UPDATE 3-Cost cuts help United Tech's forecast as revenue lags
Oct 22 (Reuters) - United Technologies Corp, the world's largest maker of elevators and air conditioners, raised the low end of its 2013 profit forecast on Tuesday, as cost savings from job cuts helped offset weakness in its defense business.
The diversified manufacturer, which also produces Pratt & Whitney jet engines and Black Hawk helicopters, cut its projection for full-year revenue to roughly $63 billion from $64 billion as third-quarter sales fell short of analysts' targets.
Uncertainty over the U.S. government sequestration program, which involves spending cuts on federal projects, is weighing on United Tech's military business, which accounts for about 18 percent of revenue, Chief Financial Officer Greg Hayes said in an interview.

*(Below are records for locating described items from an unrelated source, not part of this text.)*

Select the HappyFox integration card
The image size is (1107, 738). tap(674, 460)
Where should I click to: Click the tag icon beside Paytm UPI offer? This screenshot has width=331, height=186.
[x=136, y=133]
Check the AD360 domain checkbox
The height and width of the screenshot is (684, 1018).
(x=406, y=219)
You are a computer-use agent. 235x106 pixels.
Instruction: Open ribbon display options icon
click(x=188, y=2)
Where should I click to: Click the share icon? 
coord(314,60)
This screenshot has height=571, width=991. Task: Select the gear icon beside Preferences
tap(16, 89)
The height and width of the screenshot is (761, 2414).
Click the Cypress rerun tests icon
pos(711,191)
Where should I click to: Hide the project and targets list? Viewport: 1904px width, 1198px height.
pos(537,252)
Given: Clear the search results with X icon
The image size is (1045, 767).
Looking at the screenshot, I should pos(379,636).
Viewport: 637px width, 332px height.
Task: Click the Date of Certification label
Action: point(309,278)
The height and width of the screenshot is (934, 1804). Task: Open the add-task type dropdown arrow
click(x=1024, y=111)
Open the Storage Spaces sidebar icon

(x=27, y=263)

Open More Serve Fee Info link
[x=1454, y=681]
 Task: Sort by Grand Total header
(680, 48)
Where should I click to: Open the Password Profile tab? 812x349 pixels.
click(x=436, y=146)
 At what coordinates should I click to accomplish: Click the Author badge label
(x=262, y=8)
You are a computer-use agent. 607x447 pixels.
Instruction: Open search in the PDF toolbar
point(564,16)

"That's where the revenue shortfall occurred, both in the quarter as well as for the full year," Hayes said. "The good news is the rest of the business is doing well."
For example, Hayes pointed to rising orders in China, up 11 percent in the quarter for the company's Otis elevators business.
"China continues to be very, very strong," Hayes said.
Shares of United Tech, a component of the Dow Jones Industrial Average, fell 0.5 percent to $107.11 in morning trading. The stock is up more than 30 percent this year.
The company said third-quarter net income rose to $1.43 billion, or $1.57 per share, from $1.42 billion, or $1.56 per share, a year earlier.
Earnings from continuing operations increased to $1.55 per share from $1.37, topping the analysts' average estimate by a penny, according to Thomson Reuters I/B/E/S.
Revenue rose 2.8 percent to $15.46 billion, missing analysts' expectations of $16.18 billion.
Sales rose 11 percent in China and 3 percent in North America, excluding acquisitions, while they fell 1 percent in Europe.
Operating profit rose in four of United Tech's five segments, with the Sikorsky unit, which produces Black Hawks, posting lower results.
Spare part orders at Sikorsky, which derives 80 percent of its business from the military, are down 50 percent so far this year, Hayes said.
"What we're finding is that the folks in Washington, because of the uncertainty around sequestration, have not been ordering anything they don't absolutely, positively need," Hayes said. "So there's been a reluctance to commit funding for spare parts."
Sikorsky also lost about one week of production due to the U.S. government shutdown earlier this month, Hayes said, although the effect on earnings was less than a penny per share.
United Tech said it expected to invest $500 million in restructuring this year. The company, which reported having 218,000 employees at the end of 2012, has reduced its headcount by about 2,000 jobs this year.
The company now expects full-year earnings of $6.10 to $6.15 per share, raising the low end from $6.00. Analysts have been looking for a profit of $6.16 per share on revenue of $63.9 billion.
Last year, United Tech acquired plane component maker Goodrich for $16.5 billion, the largest deal in its history.
With Goodrich, United Tech now derives 55 percent of its revenue from its aerospace units, but wants to boost its contribution from its commercial building businesses, Hayes said.
"We'd like to see more of a 50-50 split, and so we'll be looking for acquisition opportunities on the building side," Hayes said, noting that the focus would probably be on deals in emerging markets.
To take advantage of urbanization in emerging markets, United Technologies recently reorganized its elevator and climate segments under one business.